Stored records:

****************

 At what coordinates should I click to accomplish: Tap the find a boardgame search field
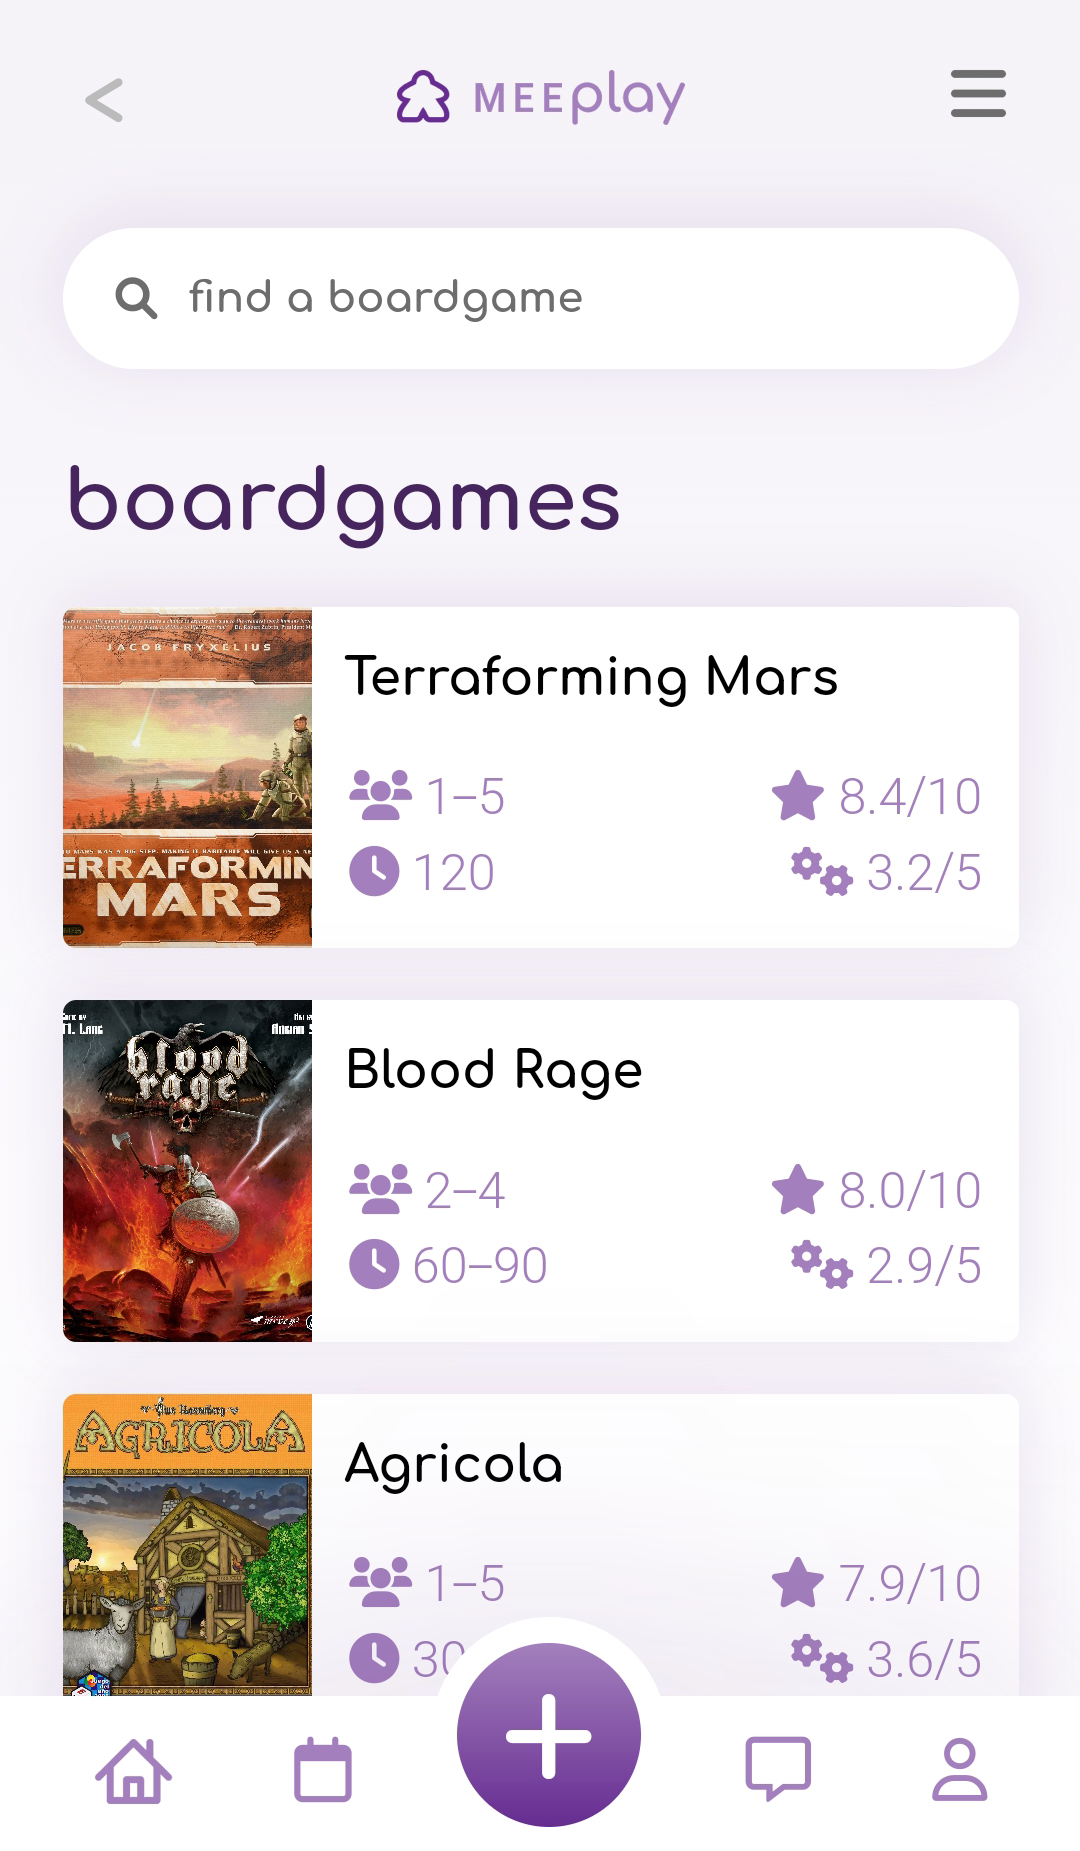click(540, 297)
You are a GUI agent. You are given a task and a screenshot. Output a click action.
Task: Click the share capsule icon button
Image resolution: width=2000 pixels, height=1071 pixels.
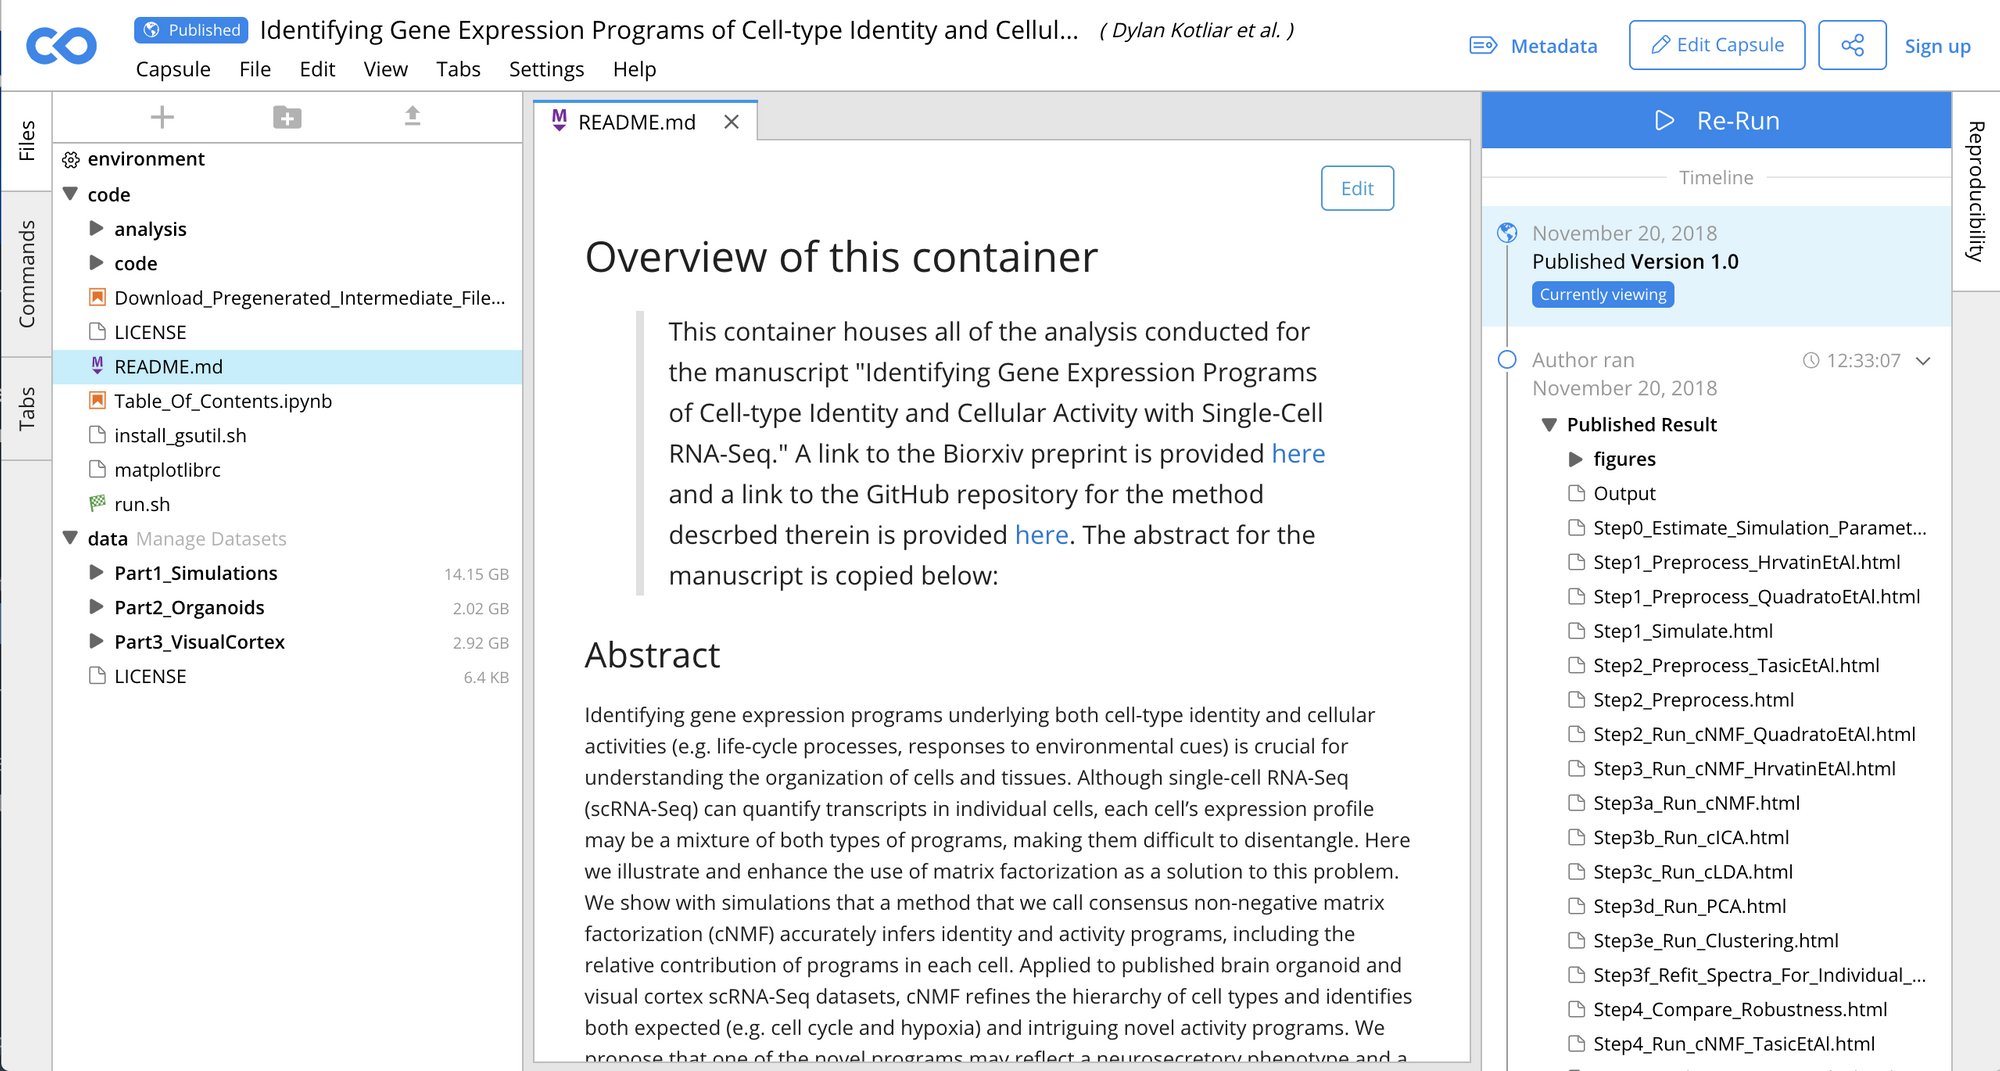click(x=1851, y=45)

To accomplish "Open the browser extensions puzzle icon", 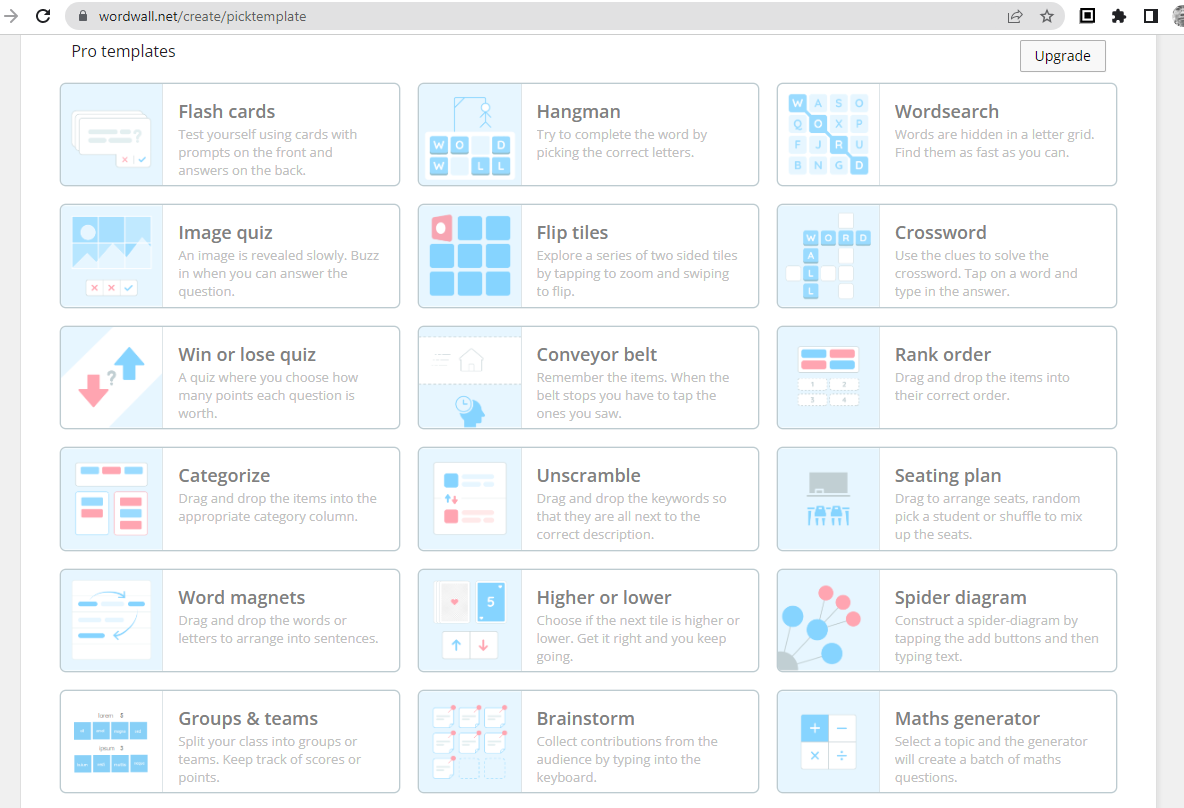I will (1119, 16).
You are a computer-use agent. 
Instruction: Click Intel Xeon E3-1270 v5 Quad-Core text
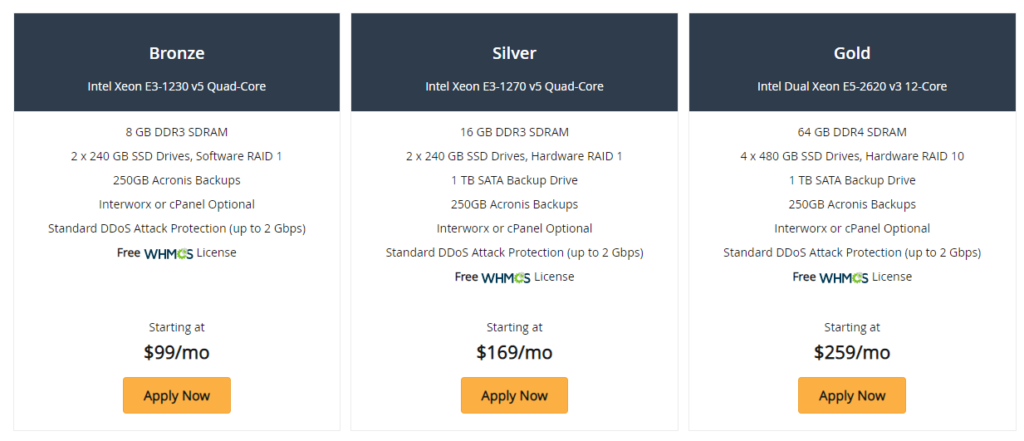pyautogui.click(x=515, y=86)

****************

> _What is required_
Search the entries above for the word "agent", and copy every line where it occurs.

> _Reply to the exercise_
You are a GUI agent. You are given a task and a screenshot. Output a click action.
You are a computer-use agent. 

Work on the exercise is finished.